You can create custom inference models that support anomaly detection problems. If you choose to build one, reference the DRUM template. (Log in to GitHub before clicking this link.) When deploying custom inference anomaly detection models, note that the following functionality is not supported:

  • Data drift
  • Accuracy and association IDs
  • Challenger models
  • Humility rules
  • Prediction intervals

Manage dependencies

Custom models can contain various machine learning libraries in the model code, but not every drop-in environment provided by DataRobot natively supports all libraries. However, you can manage these dependencies from the Workshop and update the base drop-in environments to support your model code.

To manage model dependencies, you must include a requirements.txt file uploaded as part of your custom model. The text file must indicate the machine learning libraries used in the model code.

For example, consider a custom R model that uses Caret and XGBoost libraries. If this model is added to the Workshop and the R drop-in environment is selected, the base environment will only support Caret, not XGBoost. To address this, edit requirements.txt to include the Caret and XGBoost dependencies. After editing and re-uploading the requirements file, the base environment can be installed with XGBoost, making the model available within the environment.

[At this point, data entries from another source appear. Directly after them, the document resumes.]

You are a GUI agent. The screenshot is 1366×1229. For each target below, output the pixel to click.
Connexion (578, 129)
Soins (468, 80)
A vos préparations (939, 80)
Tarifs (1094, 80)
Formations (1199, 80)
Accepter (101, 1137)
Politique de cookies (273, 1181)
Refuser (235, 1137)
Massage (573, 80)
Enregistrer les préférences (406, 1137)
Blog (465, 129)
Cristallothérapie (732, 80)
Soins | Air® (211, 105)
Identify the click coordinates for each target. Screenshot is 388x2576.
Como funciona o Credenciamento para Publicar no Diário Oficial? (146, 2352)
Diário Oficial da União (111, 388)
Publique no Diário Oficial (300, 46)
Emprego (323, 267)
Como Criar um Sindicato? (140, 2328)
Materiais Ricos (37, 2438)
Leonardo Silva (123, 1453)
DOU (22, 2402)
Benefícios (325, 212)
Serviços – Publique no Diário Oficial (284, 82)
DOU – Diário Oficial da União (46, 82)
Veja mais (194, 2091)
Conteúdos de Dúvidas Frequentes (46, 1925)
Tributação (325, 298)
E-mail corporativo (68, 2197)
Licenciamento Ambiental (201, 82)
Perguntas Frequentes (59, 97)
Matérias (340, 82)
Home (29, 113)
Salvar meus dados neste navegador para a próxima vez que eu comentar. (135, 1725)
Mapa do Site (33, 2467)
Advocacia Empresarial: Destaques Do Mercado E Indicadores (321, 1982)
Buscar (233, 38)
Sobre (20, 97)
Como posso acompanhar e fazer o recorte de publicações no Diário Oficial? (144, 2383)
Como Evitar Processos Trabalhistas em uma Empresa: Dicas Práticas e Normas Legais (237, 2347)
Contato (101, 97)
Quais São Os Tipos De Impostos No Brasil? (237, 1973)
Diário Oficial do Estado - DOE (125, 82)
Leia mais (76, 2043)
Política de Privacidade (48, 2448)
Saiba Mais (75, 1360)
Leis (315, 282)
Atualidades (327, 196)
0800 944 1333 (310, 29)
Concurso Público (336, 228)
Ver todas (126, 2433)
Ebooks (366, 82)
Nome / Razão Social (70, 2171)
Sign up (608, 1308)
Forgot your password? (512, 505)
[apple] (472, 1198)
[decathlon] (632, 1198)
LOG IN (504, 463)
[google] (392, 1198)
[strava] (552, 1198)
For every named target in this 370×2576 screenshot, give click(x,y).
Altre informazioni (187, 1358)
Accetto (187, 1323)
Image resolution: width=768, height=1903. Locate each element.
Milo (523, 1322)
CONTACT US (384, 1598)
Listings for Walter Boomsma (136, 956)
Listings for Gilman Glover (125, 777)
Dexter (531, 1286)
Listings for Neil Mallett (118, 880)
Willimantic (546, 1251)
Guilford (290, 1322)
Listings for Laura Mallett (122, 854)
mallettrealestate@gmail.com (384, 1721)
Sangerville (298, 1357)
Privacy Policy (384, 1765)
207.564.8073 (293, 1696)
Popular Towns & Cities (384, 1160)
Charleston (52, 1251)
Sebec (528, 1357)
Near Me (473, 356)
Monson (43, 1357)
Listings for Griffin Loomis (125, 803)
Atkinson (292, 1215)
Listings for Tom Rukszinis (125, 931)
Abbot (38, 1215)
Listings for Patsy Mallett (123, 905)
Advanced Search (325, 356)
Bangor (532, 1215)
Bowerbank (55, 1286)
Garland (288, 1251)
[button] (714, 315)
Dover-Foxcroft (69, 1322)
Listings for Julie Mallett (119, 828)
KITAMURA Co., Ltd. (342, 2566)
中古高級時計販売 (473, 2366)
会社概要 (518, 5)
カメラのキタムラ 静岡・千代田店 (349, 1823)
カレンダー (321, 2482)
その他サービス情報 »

List the following, depending on the model type, in requirements.txt:

  • For R models, list the machine learning library dependencies.

  • For Python models, list the dependencies and any version constraints for the libraries. Supported constraint types include <, <=, ==, >=, >, and multiple constraints can be issued in a single entry (for example, pandas >= 0.24, < 1.0).

Once the requirements file is updated to include dependencies and constraints, navigate to your custom model's Assemble tab. Upload the file under the Model > Content header. The Model Dependencies field updates to display the dependencies and constraints listed in the file.

From the Assemble tab, select a base drop-in environment under the Model Environment header. DataRobot warns you that a new environment must be built to account for the model dependencies. Select Build environment, and DataRobot installs the required libraries and constraints to the base environment.

Once the base environment is updated, your custom model will be usable with the environment, allowing you to test, deploy, or register it.

Add new versions

If you want to update a model due to new package versions, different preprocessing steps, hyperparameters, and more, you can update the file contents to create a new version of the model and/or environment.

To do so, select the model from the Workshop and navigate to the Assemble tab. Under the Model header, select Add Files. Upload the files or folders that you updated.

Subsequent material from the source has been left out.